By Lehlohonolo Lehana.
South Africa hit a significant milestone on Wednesday night, as the 10-million mark for the number of Covid-19 tests was passed.
There has been 1,553,609 total cases confirmed across the country, health minister Dr Zweli Mkhize said – and this from 10,020,025 tests conducted to date.
Of these, 24,594 were completed in the past 24 hours, with 756 of them coming back positive. This is a positivity rate of 3.07%.
Mkhize also reported that 79 new Covid-19 related deaths had been reported in the past 24 hours. Of these, 25 were in Gauteng and KwaZulu-Natal, 18 were in the Free State, six were in Mpumalanga, four were in the Western Cape, and one was in the Eastern Cape. There were no deaths recorded in Limpopo, the North West or the Northern Cape.

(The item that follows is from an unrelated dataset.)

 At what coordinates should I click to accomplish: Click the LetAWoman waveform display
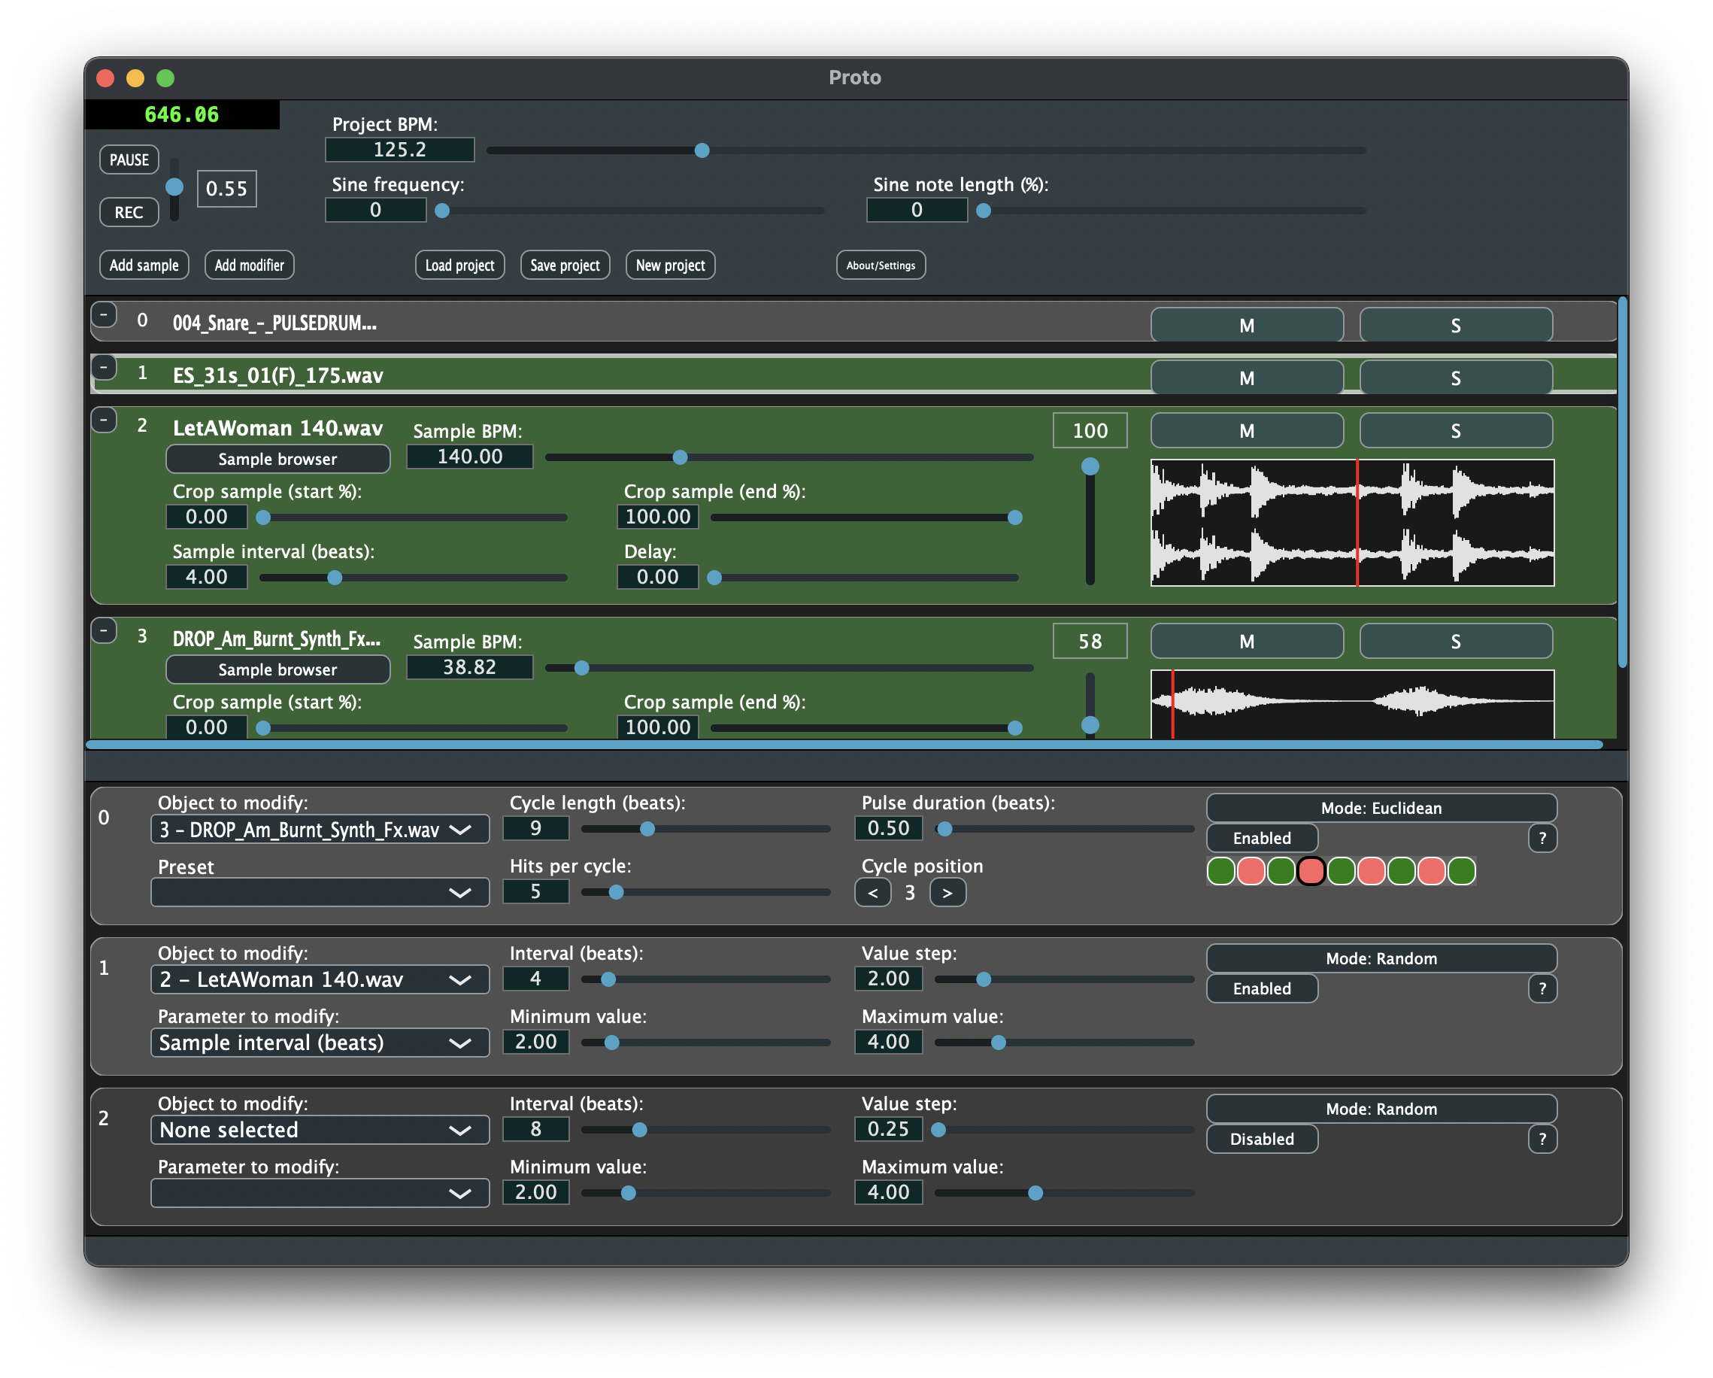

This means that 53,111 fatalities have been recorded since the outbreak of the coronavirus pandemic.
To date, 1,479,821 recoveries have been recorded (at a recovery rate of 95%) and the number of healthcare workers vaccinated so far is 278,909.
Globally, there have been 131 487 572 confirmed cases of COVID-19, including 2 857 702 deaths, reported to the World Health Organisation.

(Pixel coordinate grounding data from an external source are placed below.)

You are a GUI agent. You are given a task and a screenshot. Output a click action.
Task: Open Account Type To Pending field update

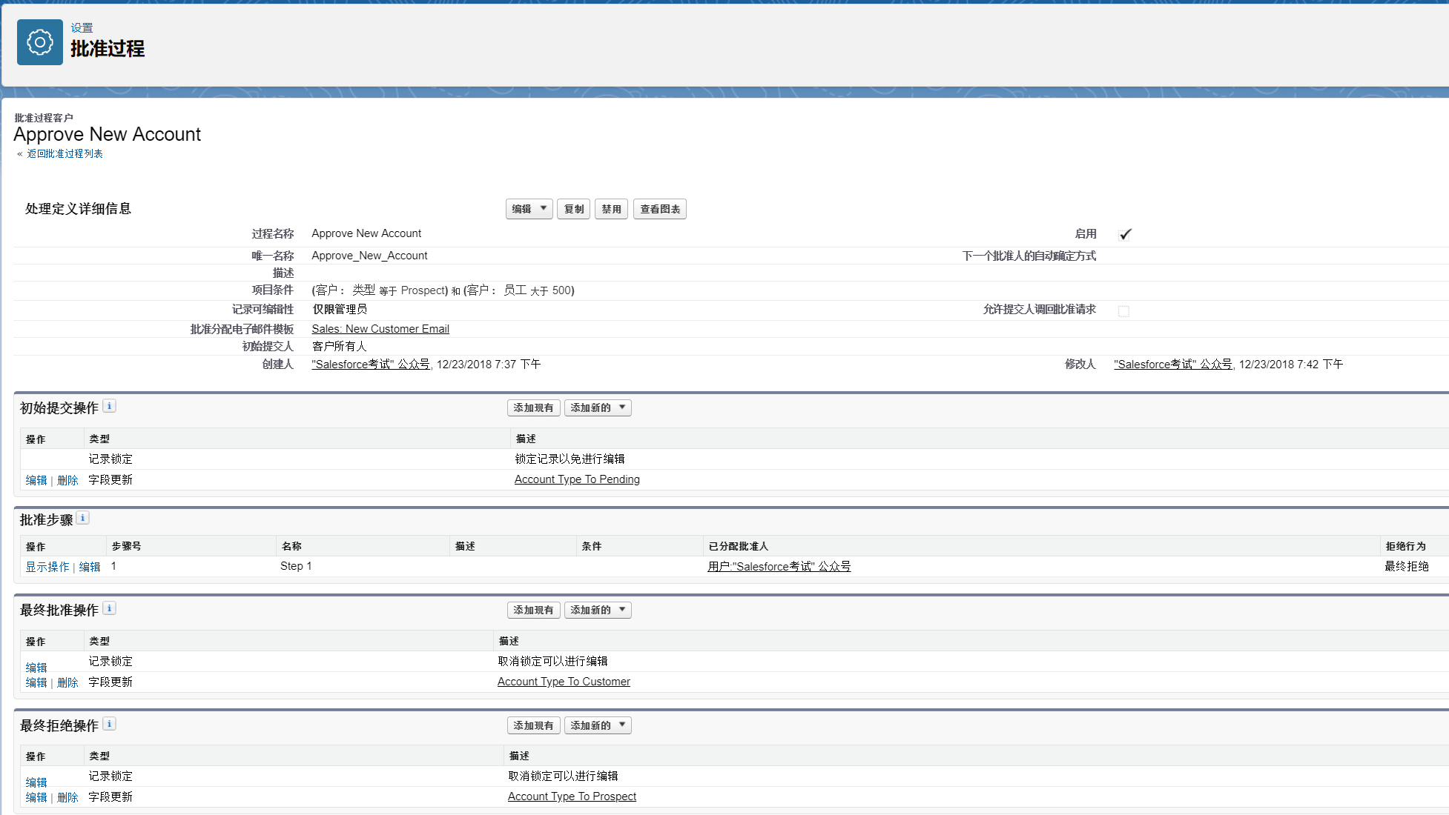[x=576, y=479]
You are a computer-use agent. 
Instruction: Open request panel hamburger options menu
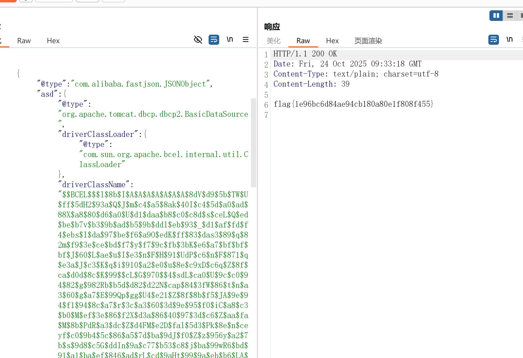coord(245,40)
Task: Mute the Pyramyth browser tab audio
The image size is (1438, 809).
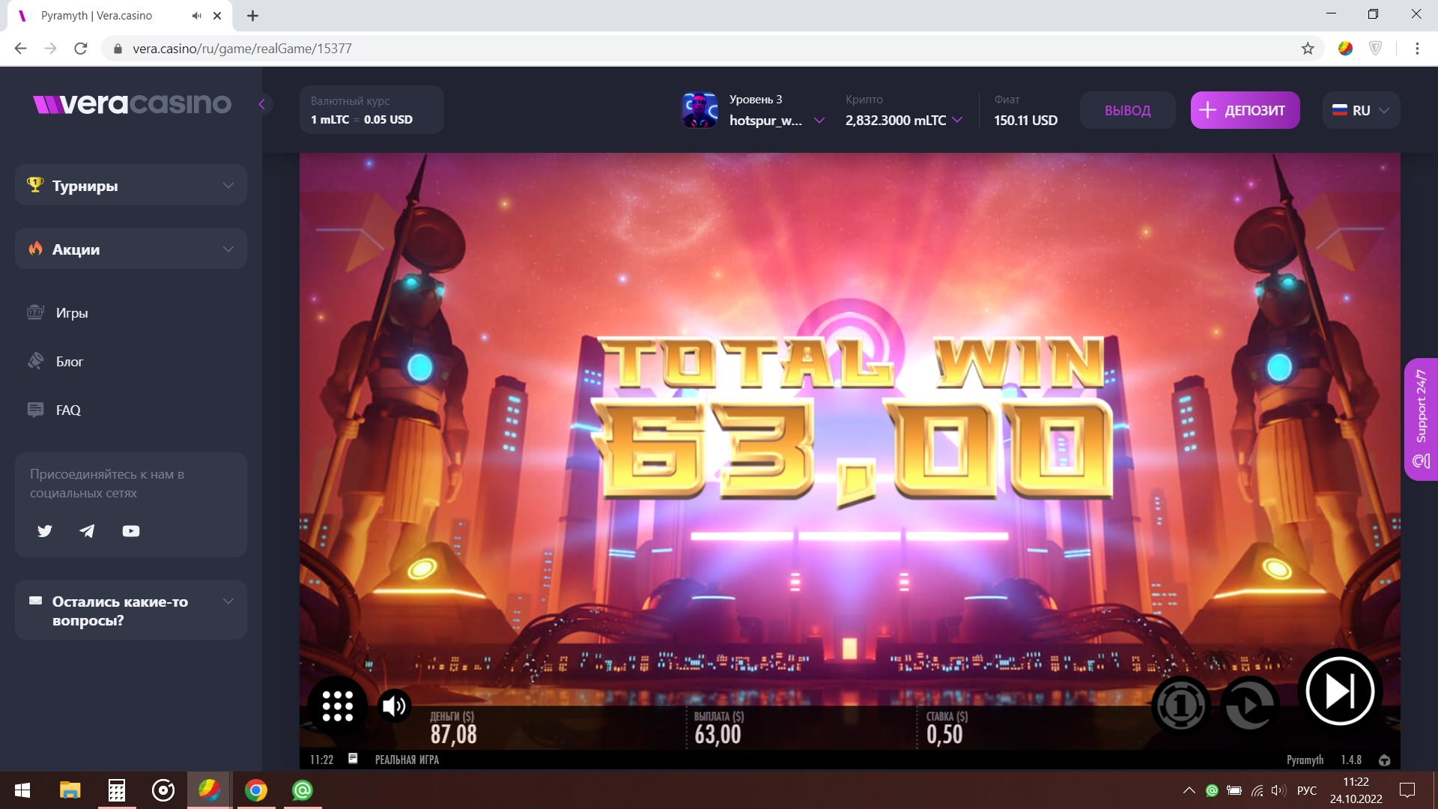Action: [x=196, y=16]
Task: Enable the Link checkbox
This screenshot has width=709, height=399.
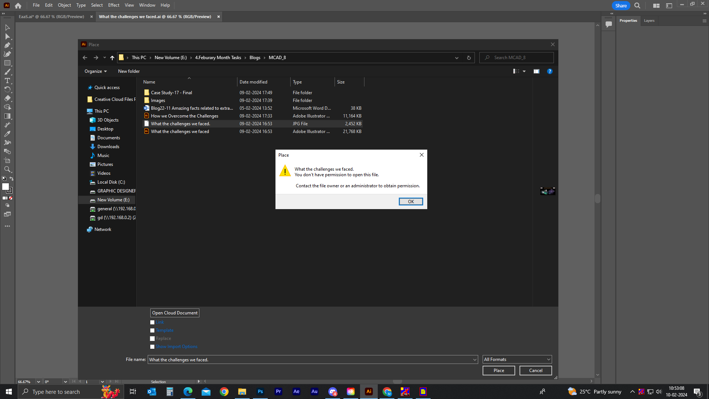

Meanwhile Brazil has recorded its first confirmed case of the highly contagious coronavirus variant discovered in South Africa, a fresh danger sign for a country already ravaged by the world’s highest daily death toll fueled by a widespread local variant.

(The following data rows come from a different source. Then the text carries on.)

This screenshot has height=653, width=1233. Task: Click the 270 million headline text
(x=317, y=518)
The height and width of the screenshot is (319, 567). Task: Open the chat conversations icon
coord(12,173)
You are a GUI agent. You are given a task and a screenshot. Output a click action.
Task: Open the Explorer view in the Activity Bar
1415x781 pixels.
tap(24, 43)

Last week, scientists at the Butantan biomedical institute said the case, identified in a woman in Sao Paulo state, might be a new local variant. Further analysis confirmed it as the first known local case of the variant widely circulating in South Africa and elsewhere.
Scientists fear a showdown between the South African variant and the already rampant Brazilian variant, known as P.1, both of which are more contagious and possibly more deadly than the original version of the coronavirus and have led to accelerated COVID-19 surges.
“It could be a huge duel,” said Maria Carolina Sabbaga, one of Butantan’s coordinators for studying new variants. “I think P.1 has already taken over. I’m not sure if the South African will overtake P.1, let’s see.”
The South African variant appears to reduce protection from current vaccines in clinical trials and in vitro studies.
Brazil is in the midst of a brutal COVID-19 wave, setting records for deaths on a weekly basis. On Tuesday, the Health Ministry reported a single-day record of 4,195 deaths.
The outbreak in South America’s largest country may overtake the United States to become the world’s deadliest, some medical experts predict.
José Patané, a Butantan researcher, said the South African variant most likely arrived in Brazil after traveling through Europe toward the end of 2020.
The first local diagnosis, a woman in her 30s in the city of Sorocaba, had not traveled abroad or come into contact with someone who did, indicating local community transmission, researchers said in a study published on Sunday as a preprint on the medRxiv server.